EXERCISE INSTRUCTIONS: Edit the lines from the start of the records through the line containing "click(210, 164)", replacing "computer-use agent" with "GUI agent" and leaving everything else unchanged. Omit the pictures from your answer.

## begin RECORDED INFORMATION

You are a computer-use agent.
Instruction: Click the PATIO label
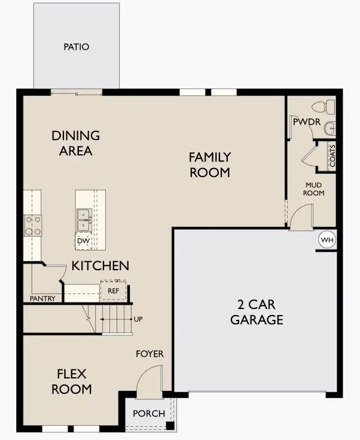click(76, 47)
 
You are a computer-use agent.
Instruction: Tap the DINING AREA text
click(75, 143)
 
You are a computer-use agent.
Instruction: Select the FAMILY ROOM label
click(210, 164)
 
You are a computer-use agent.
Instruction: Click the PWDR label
click(306, 122)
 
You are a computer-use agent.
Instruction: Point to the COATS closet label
click(332, 157)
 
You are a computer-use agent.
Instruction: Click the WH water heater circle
click(327, 240)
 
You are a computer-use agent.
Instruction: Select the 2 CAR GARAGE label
click(257, 312)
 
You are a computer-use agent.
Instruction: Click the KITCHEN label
click(100, 265)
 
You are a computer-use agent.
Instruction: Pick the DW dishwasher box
click(83, 241)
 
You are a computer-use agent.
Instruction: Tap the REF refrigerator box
click(114, 291)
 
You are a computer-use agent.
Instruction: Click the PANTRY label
click(42, 298)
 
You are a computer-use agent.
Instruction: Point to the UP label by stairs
click(138, 319)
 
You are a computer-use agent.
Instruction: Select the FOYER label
click(150, 354)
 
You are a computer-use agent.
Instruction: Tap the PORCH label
click(148, 414)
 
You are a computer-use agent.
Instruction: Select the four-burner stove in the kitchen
click(33, 225)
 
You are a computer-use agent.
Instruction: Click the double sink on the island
click(83, 219)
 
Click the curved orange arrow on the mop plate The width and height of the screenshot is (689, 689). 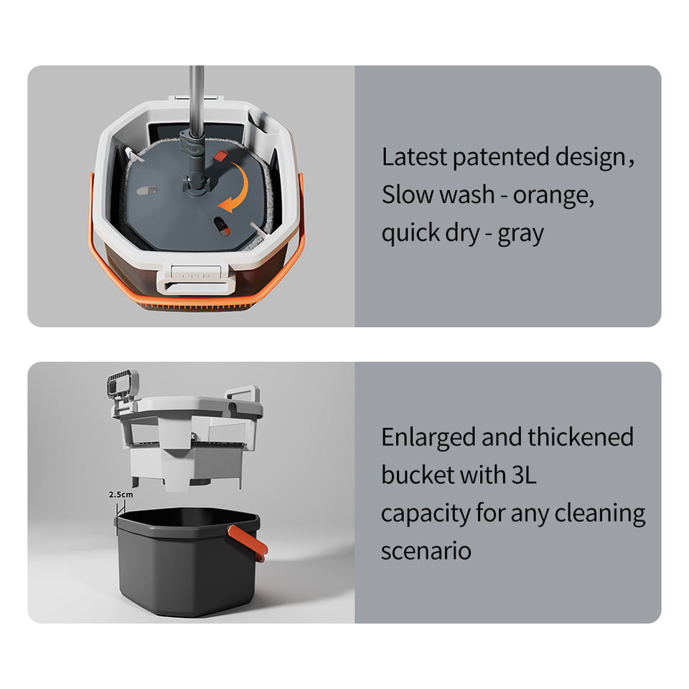235,188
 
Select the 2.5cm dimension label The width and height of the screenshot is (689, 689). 121,495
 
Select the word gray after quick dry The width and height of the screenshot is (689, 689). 520,234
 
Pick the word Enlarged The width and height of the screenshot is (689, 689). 428,437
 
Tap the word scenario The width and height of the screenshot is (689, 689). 426,550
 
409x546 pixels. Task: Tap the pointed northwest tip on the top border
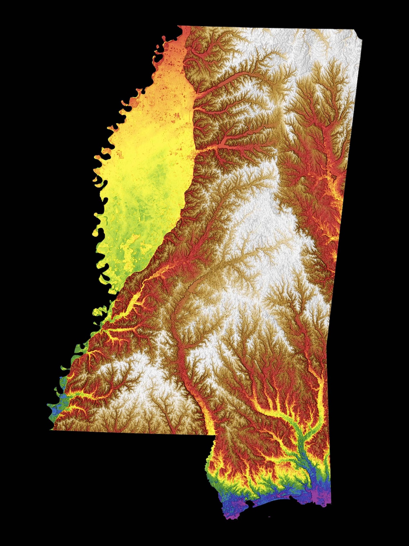(x=178, y=26)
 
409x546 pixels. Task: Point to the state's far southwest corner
(x=51, y=429)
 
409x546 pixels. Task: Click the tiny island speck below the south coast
(x=269, y=516)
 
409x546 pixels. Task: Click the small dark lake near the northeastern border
(x=334, y=177)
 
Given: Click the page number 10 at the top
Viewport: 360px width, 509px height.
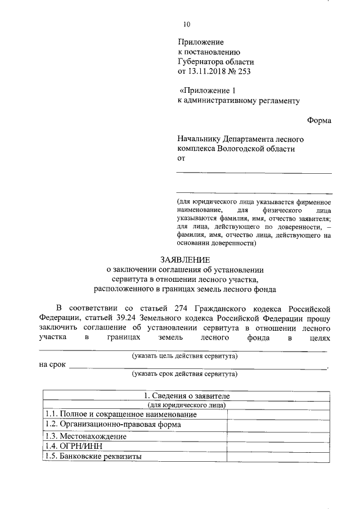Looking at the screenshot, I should point(187,24).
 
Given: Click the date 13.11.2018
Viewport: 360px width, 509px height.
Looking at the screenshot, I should point(207,73).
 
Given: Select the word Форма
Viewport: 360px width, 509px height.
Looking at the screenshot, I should point(319,120).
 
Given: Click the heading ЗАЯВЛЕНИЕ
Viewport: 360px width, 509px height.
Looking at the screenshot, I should point(185,260).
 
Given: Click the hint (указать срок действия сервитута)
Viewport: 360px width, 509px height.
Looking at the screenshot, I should point(184,373).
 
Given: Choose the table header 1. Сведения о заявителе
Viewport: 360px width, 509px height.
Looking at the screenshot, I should point(185,397).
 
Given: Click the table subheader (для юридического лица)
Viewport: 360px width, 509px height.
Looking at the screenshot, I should point(186,405).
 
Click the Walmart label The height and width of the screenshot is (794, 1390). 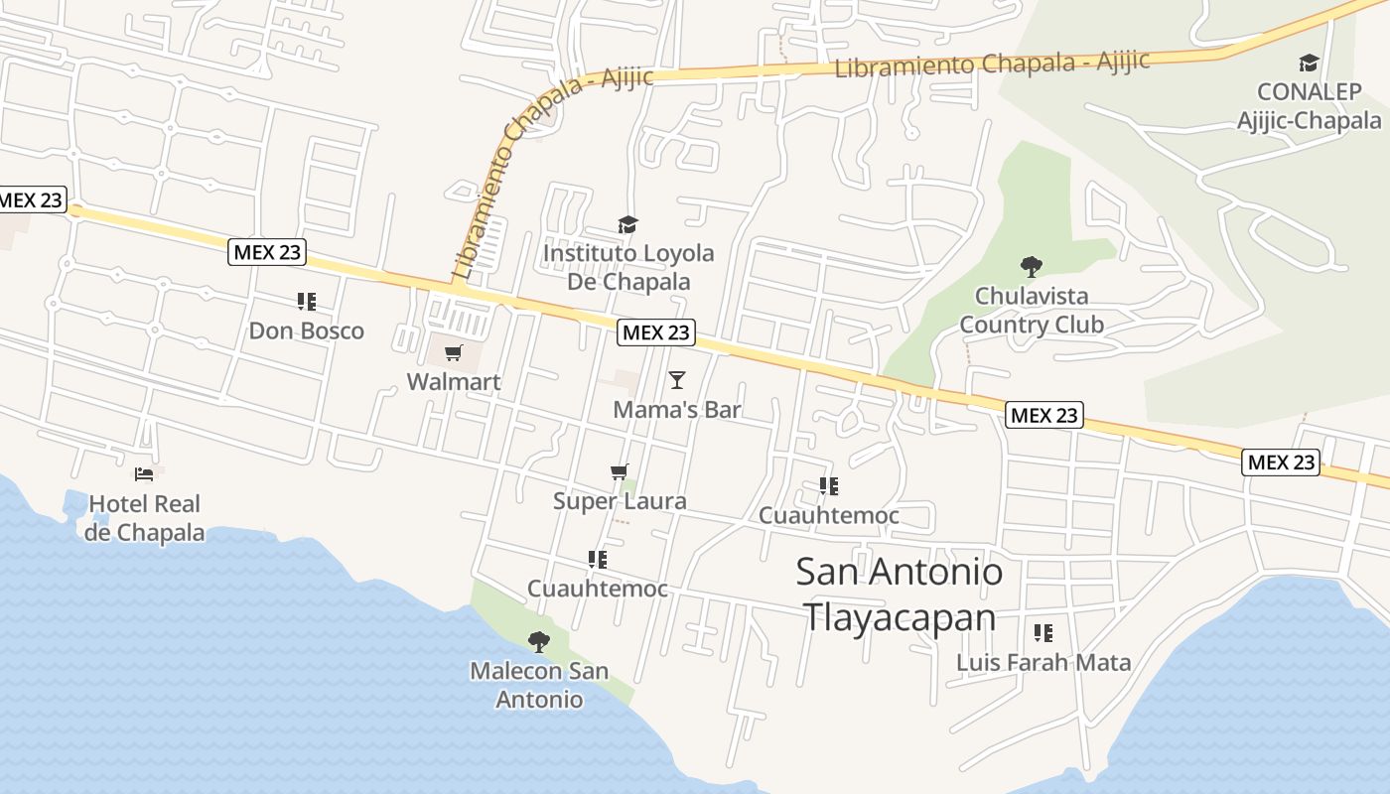point(454,382)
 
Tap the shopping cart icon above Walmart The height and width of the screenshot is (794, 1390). point(454,353)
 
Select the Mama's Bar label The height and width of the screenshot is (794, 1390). point(677,409)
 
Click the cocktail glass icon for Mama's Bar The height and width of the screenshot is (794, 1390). point(677,379)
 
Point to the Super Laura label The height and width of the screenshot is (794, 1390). point(620,501)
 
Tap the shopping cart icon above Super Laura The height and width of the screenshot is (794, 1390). point(620,472)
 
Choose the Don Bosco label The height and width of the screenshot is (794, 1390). point(306,331)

## end RECORDED INFORMATION

RESPONSE:
You are a GUI agent.
Instruction: Click the PATIO label
click(76, 47)
 
You are a GUI agent.
Instruction: Tap the DINING AREA text
click(75, 143)
 
You are a GUI agent.
Instruction: Select the FAMILY ROOM label
click(210, 164)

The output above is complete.